If his messaging style doesn't suit you but you want to continue dating that's a trade-off and you have to think if it suits you longer term.

I've communicated with some brilliant messagers who are completely flaky and also there are some solid guys who aren't big messagers.

It's really just working out what suits you and take one day at a time?

I've had really enthusiastic messagers who have "fizzled out" so early chats aren't really an indication of whether a guy is into you or not

(in fact some enthusiastic messagers are because they want text sex or hook-ups or to push intimacy sooner than I'm comfortable with - they see sending messages as "dating" so make no effort in person!)

I'd just take the contact slowly and if you are up for a second meet then organising that is the next step.

WeWantTheFinestWines · 30/07/2021 07:17

Mylife that's the exact reason I fucked it up with Mr Teacher. I can't function on scraps, which is what that sounds like. It takes seconds to send a message and it means everything to keep the lines of communication open. If you want to get to know someone, arrange a second date, see if there's potential, then how can you if messages go unanswered? No comms = no interest for me. If you're not interested, just let me know, don't go AWOL. And if you are interested, definitely don't go AWOL!

I wish I could be more patient but I guess I can't. So I'm completely with you on this one and I too would have brought it up.

ActonSquirrel · 30/07/2021 07:17

[quote FireandBrimstone]@ActonSquirrel you sound like an amazing, patient and empathetic person. Even if the other chats you're having aren't exciting you, then if nothing else, maybe they are there for context and contrast as you start to discuss the prospect of resuming your meetings. Hope to hear how things develop[/quote]
Thank you! That's a nice thing to say 😊

I do worry as he flirts with me intensely and then acts like it never happened he has barely spoken to me for a week now.
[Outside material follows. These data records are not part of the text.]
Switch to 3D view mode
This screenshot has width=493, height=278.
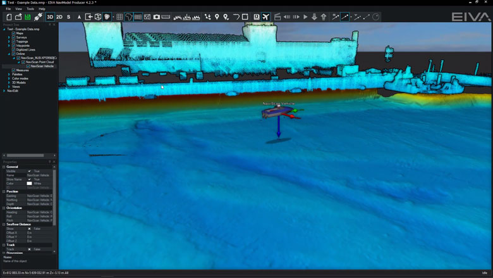(x=50, y=17)
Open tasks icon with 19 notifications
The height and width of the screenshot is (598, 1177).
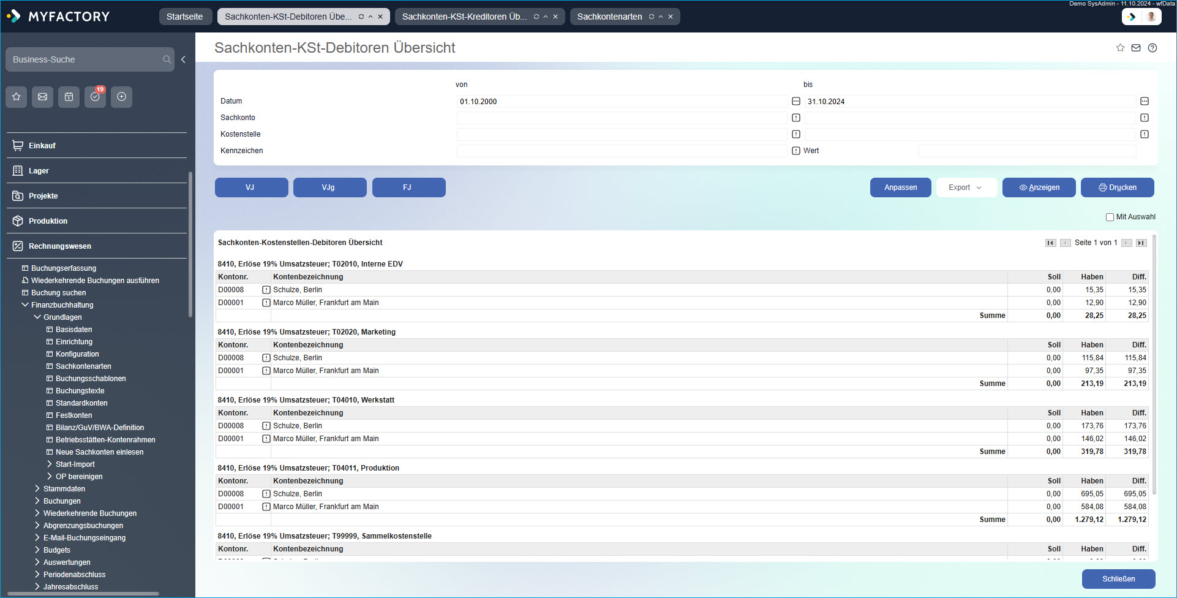96,97
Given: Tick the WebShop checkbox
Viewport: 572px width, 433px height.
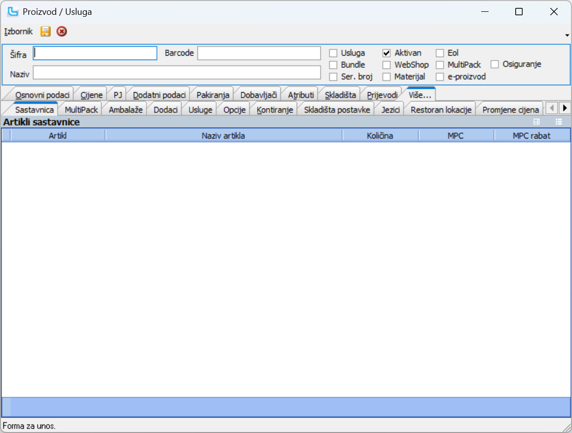Looking at the screenshot, I should click(386, 65).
Then he seems genuinely shocked when I ask if he is using me.

I guess he isn't my boyfriend

Eesha · 30/07/2021 07:23

@Mylifestartstoday no right answer here. I think you have to accept that great texters also dont necessarily mean amazing men.
My last date would only write me a message around midnight each day initially. I thought married but when I joked about it, he said he basically threw himself into work (big lawyer type), no phone, worked late, then exercise, then reading/chat to friends, then late at night, he would reply via the app. I took it with a pinch of salt but he upped his game by say sending me a few messages say 9ish, occasionally a chat. We met and hit it off, then discussed texting and he admitted he wasn't a big texter anyway for various reasons (work) so currently he will reply pretty quickly if I write to him but really isn't one for actively writing unless needs be. It's bizarre as we live in this texting world and like you, how else can you get to know someone if you aren't seeing them much? But what I've done using the advice from my guru @HairyArsedMan is kept it light as not everyone uses text like us. I've had regular messagers before and it doesn't mean anything really. It's much more what someone is like in person.

Eesha · 30/07/2021 07:27

@ActonSquirrel you've devoted 18 months to this man and still no plans to meet? I think you are wasting your time completely. Have you had video calls etc?